Senior Consultant – IT Security, IT-TPRM

Inviting applications for the role of Senior Consultant - IT Security, IT-TPRM
In this role, you&rsquoll be responsible for providing expert-level guidance and support in the identification, assessment, and mitigation of IT security risks across the organization. This role plays a critical part in developing security policies, conducting risk assessments, and implementing technical and procedural controls to maintain security compliance with standards such as NIST SP 800-53 and ISO/IEC 27001. The Senior Consultant will support cloud and on-premises infrastructure security, guide risk mitigation strategies, and collaborate closely with stakeholders to address complex security challenges.

Responsibilities
. Assist in the development, enhancement, and enforcement of IT security policies, procedures, and guidelines aligned with industry standards (NIST SP 800-53, ISO/IEC 27001).
. Implement and manage security configurations for on-premises (Linux and Windows) and cloud infrastructures (AWS, Azure, Google Cloud) ensuring alignment with compliance requirements.
. Conduct regular IT security risk assessments to identify, assess, and prioritize vulnerabilities, threats, and weaknesses across the organization&rsquos IT systems, networks, and cloud environments.
. Collaborate with teams to remediate security vulnerabilities and track the progress of corrective actions.
. Assist in managing security configurations and controls for cloud platforms, ensuring adherence to best practices (CIS benchmarks, NIST standards) and security policies.
. Evaluate and improve user access control mechanisms, including Role-Based Access Control (RBAC) and Privileged Access Management (PAM), to enhance security posture.
. Provide expertise in managing incident response processes, including root cause analysis, documentation, and implementation of corrective measures.
. Support data protection efforts through encryption, backup, and disaster recovery strategies, ensuring the security and availability of critical data.
. Assist in maintaining compliance with data security regulations and standards through governance, risk, and compliance (GRC) processes.
. Participate in internal and external audits, ensure documentation is up-to-date, and help address audit findings related to IT security.
. Support the design and execution of patch management processes, monitoring security agent performance to ensure consistent security across the environment.
. Assist in the development and delivery of security awareness programs, conducting training sessions to educate employees on IT security controls and emerging threats.

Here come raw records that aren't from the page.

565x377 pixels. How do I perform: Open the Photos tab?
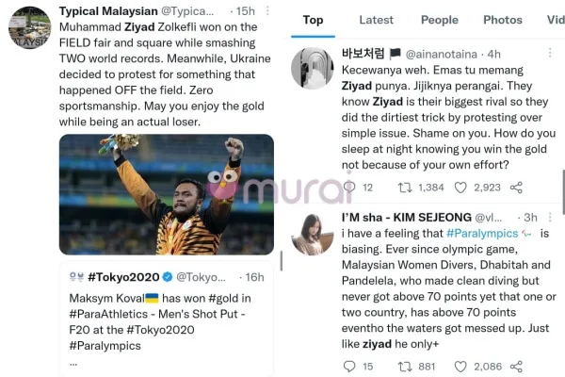502,20
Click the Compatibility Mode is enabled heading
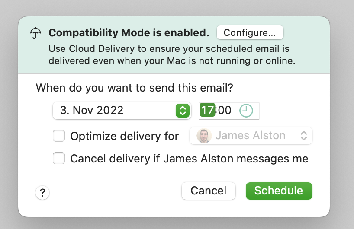 tap(129, 33)

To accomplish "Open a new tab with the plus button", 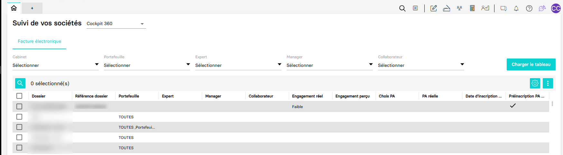I will click(x=32, y=8).
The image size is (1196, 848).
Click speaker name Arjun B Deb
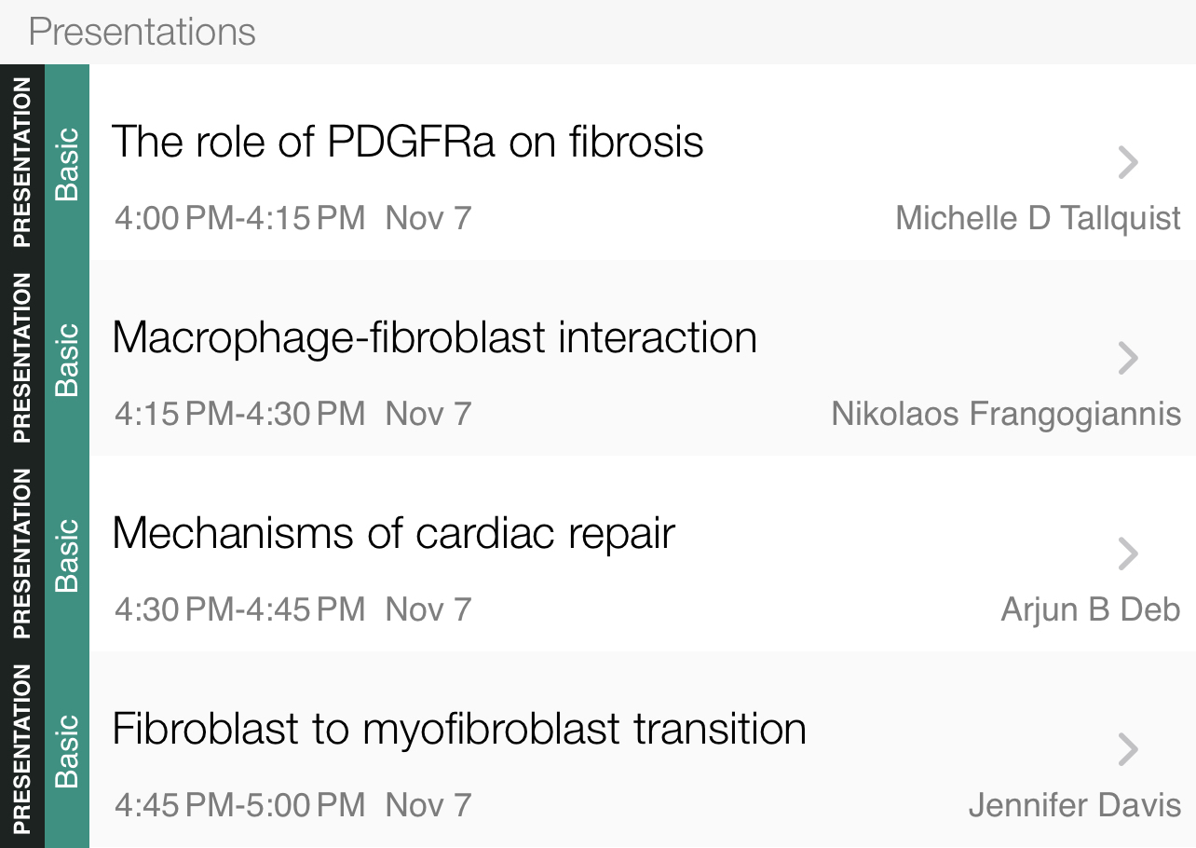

. Promote security best practices and ensure company-wide understanding of security risks and mitigation strategies.
. Assist in overseeing business continuity and disaster recovery planning processes, ensuring systems and procedures are in place to minimize the impact of security incidents on business operations.
. Prepare detailed reports and summaries of security assessments, audit results, and risk mitigation plans for internal stakeholders and senior management.
. Work closely with cross-functional teams, including IT, legal, and compliance, to address security issues and integrate security practices across all business units.

Qualifications we seek in you!
Minimum qualifications
. Graduate in IT Technology, Cybersecurity or related domain.
. Relevant experience in IT security, information security, and/or GRC roles, with hands-on experience in both cloud and on-premises environments.
. Strong experience in performing security risk assessments and implementing security controls in medium to large-scale IT environments
. Relevant certifications would be preferrable (AWS Certified security, Microsoft Certified: Azure Security, Engineer, Google Professional Cloud Security Engineer).
. Certifications in security governance and risk management (CISM, CRISC, CISA, CCSP, CCSK) are preferred

Preferred qualifications

. Comprehensive knowledge of security frameworks and compliance standards such as NIST, ISO/IEC 27001, and ITIL.
. Strong expertise in securing cloud environments, including experience with encryption, identity management, and vulnerability management in AWS, Azure, or Google Cloud.
. Familiarity with GRC tools like RSA Archer, MetricStream, or ServiceNow GRC.
. Strong analytical and problem-solving skills, with the ability to assess security risks and propose effective solutions.
. Excellent communication skills, capable of explaining complex security concepts to both technical and non-technical stakeholders.
. Team-oriented mindset with the ability to collaborate effectively across departments and manage multiple priorities in a fast-paced environment.